Texto fornecido:

-------

Foi bem interessante trabalhar no Quênia, apesar de todas as dificuldades. A gente tinha problemas para se deslocar em Nairóbi, devido aos transportes locais, os gramados também eram precários... Mas conseguimos fazer um grande campeonato. Também vencemos a Supercopa do Quênia. Treinador vive disto, de títulos. Outra coisa pela qual sou muito grato nestes 18 meses de trabalho lá é que pude revelar jogadores. Um atleta meu chegou a ir para o futebol russo.
L!: Foi neste período que você recebeu o convite para comandar a seleção do Quênia. Por que esta ideia não foi adiante?
Mesmo indo bem no GOR Mahia, achei que não era o momento de treinar uma seleção. Em uma seleção você não tem o mesmo período para entrosar os jogadores. Eu quero estar durante a semana, vivenciar o dia a dia, passando o máximo de intensidade a quem esteja sob o meu comando.
'Mesmo indo bem no GOR Mahia, achei que não era o momento para assumir uma seleção', disse Zé Maria, sobre convite do Quênia
L!: O que chamou sua atenção no futebol queniano?

-------

Dados registrados:
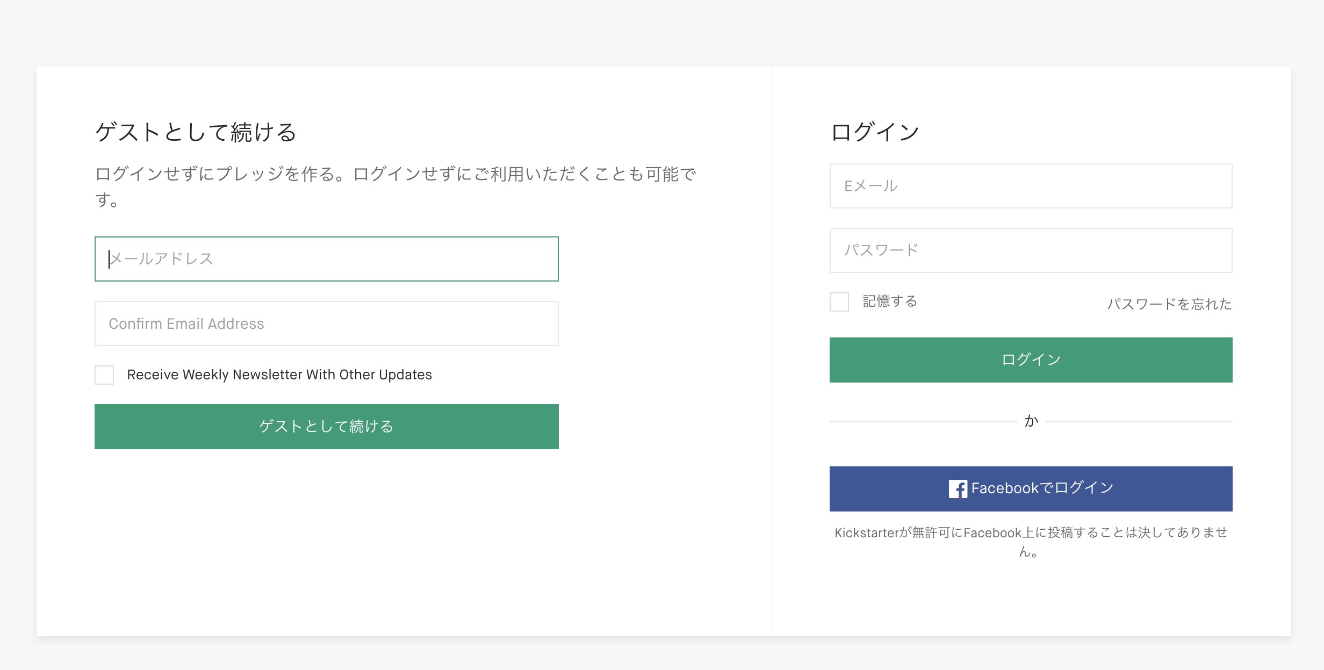Click the green ログイン button
Viewport: 1324px width, 670px height.
click(1031, 360)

-------

Reescreva o trecho da entrevista sobre o trabalho no Quênia começando em "Foi bem interessante" e seguindo até "o meu comando.". Substitua "seleção" por "equipe nacional".

Foi bem interessante trabalhar no Quênia, apesar de todas as dificuldades. A gente tinha problemas para se deslocar em Nairóbi, devido aos transportes locais, os gramados também eram precários... Mas conseguimos fazer um grande campeonato. Também vencemos a Supercopa do Quênia. Treinador vive disto, de títulos. Outra coisa pela qual sou muito grato nestes 18 meses de trabalho lá é que pude revelar jogadores. Um atleta meu chegou a ir para o futebol russo.
L!: Foi neste período que você recebeu o convite para comandar a equipe nacional do Quênia. Por que esta ideia não foi adiante?
Mesmo indo bem no GOR Mahia, achei que não era o momento de treinar uma equipe nacional. Em uma equipe nacional você não tem o mesmo período para entrosar os jogadores. Eu quero estar durante a semana, vivenciar o dia a dia, passando o máximo de intensidade a quem esteja sob o meu comando.